Energieintensive Industrien

„Die Medikation reicht nicht“

Die Bundesregierung hat einen Plan vorgelegt, wie der Strompreis für die Wirtschaft sinken soll. Die IGBCE sieht Licht und Schatten in dem Strompreispaket. Für besonders energieintensive Unternehmen reiche das nicht, „um von der Intensivstation zu kommen“.

Michael Vassiliadis

Michael Vassiliadis fordert einen zeitlich begrenzten Brückenstrompreis bei einer Kundgebung mit 8000 Teilnehmern in Ludwigshafen

Foto: © Marcus Schwetasch

Der IGBCE-Vorsitzende Michael Vassiliadis hob positiv hervor, dass die Bundesregierung mit dem Strompreispaket erstmals geschlossen anerkenne, „dass es bei diesem für die heimische Industrie so zentralen Kostenfaktor Handlungsbedarf gibt“ und nun Entlastungen in die Breite der gewerblichen Stromkunden auf den Weg bringe. „Das Maßnahmenbündel beantwortet allerdings die Zukunftsfragen der besonders energieintensiven Industrien noch nicht umfassen“, mahnte Vassiliadis.

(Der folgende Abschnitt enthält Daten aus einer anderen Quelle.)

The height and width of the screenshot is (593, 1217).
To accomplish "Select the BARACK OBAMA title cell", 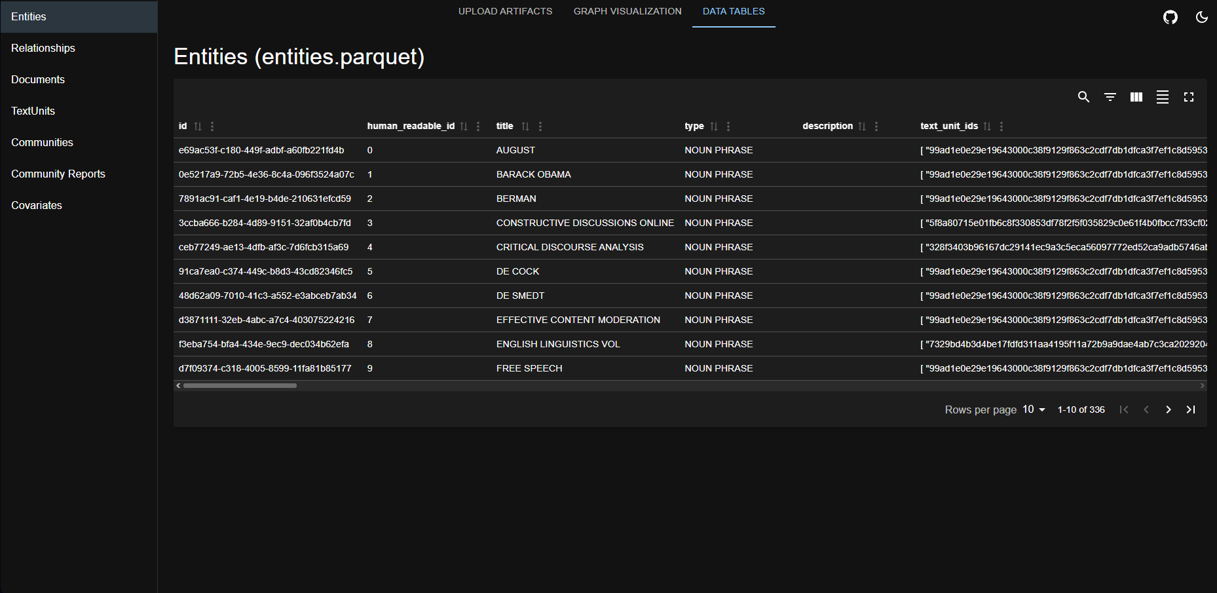I will [x=533, y=174].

Die Bundesregierung plant im Rahmen ihres Konzepts offenbar eine Senkung der Stromsteuer für das produzierende Gewerbe und eine Ausweitung der bisherigen Strompreiskompensation für Konzerne, die besonders unter hohen Strompreisen leiden. Die Stromsteuer soll demnach auf den europäischen Mindestsatz von 0,05 Cent pro Kilowattstunde fallen. Derzeit liegt sie bei rund zwei Cent pro Kilowattstunde. Unternehmen des produzierenden Gewerbes konnten allerdings schon bisher einen reduzierten Satz von 1,537 Cent pro Kilowattstunde geltend machen. Davon profitieren nicht nur große Industriekonzerne, sondern auch der Mittelstand.

350 Konzerne, die besonders im internationalen Wettbewerb stehen und unter den hohen Strompreisen leiden, sollen zusätzliche Hilfen erhalten. Die bestehende Strompreiskompensation soll für fünf Jahre verlängert und ausgeweitet werden. Zudem wurde bereits kürzlich ein staatlicher Zuschuss zu den Übertragungsnetzentgelten beschlossen, um damit den Strompreis zu dämpfen.

Dazu erklärte Michael Vassiliadis: „Viele Elemente der Einigung wie die Stabilisierung der Übertragungsnetzentgelte, Strompreiskompensation oder der Super-Cap bringen zwar die Sicherheit, dass bestehende Entlastungsregelungen nicht wie geplant auslaufen und den Strompreis noch zusätzlich erhöhen.“ Eine nachhaltige Senkung der Strompreise für die im internationalen Wettbewerb stehenden Unternehmen werde durch die vorgestellten Maßnahmen jedoch nicht erreicht, kritisierte er. Die IGBCE nehme zur Kenntnis, dass der Wirtschaftsminister „auf der Basis des nun vorgelegten Pakets ab 2025 einen Strompreis von unter sechs Cent pro Kilowattstunde für die energieintensiven Industrien in Aussicht stellt“. Es seien aus Sicht der Gewerkschaft allerdings „weitere spezifische und gegebenenfalls auf betroffene Unternehmen ausgerichtete Maßnahmen nötig, um dies zu erreichen“, ergänzte er. Zudem würde eine Kopplung der Maßnahmen an konkrete Transformationsprojekte und Standort- und Beschäftigungssicherung den Mitteleinsatz noch zielgenauer ermöglichen.

„Die gemeinsame Initiative von Bundeskanzler, Wirtschafts- und Finanzminister ist ein wichtiger erster Schritt auf dem Weg zu wettbewerbsfähigen Strompreisen“, bilanzierte Vassiliadis. „Für bedürftige, besonders energieintensive Unternehmen reicht die jetzige Medikation allerdings nicht, um von der Intensivstation zu kommen."

In den vergangenen Wochen hatten sich rund 30.000 Beschäftigte der IGBCE bei rund 200 Aktionen und Veranstaltungen im ganzen Land für einen befristeten Brückenstrompreis für energieintensive Unternehmen stark gemacht. So kamen zuletzt allein zu einer großen Demonstration in Ludwigshafen rund 8000 Beschäftigte, bei Kundgebungen in den Chemparks Uerdingen und Dormagen versammelten sich ebenfalls mehrere tausend Beschäftigte.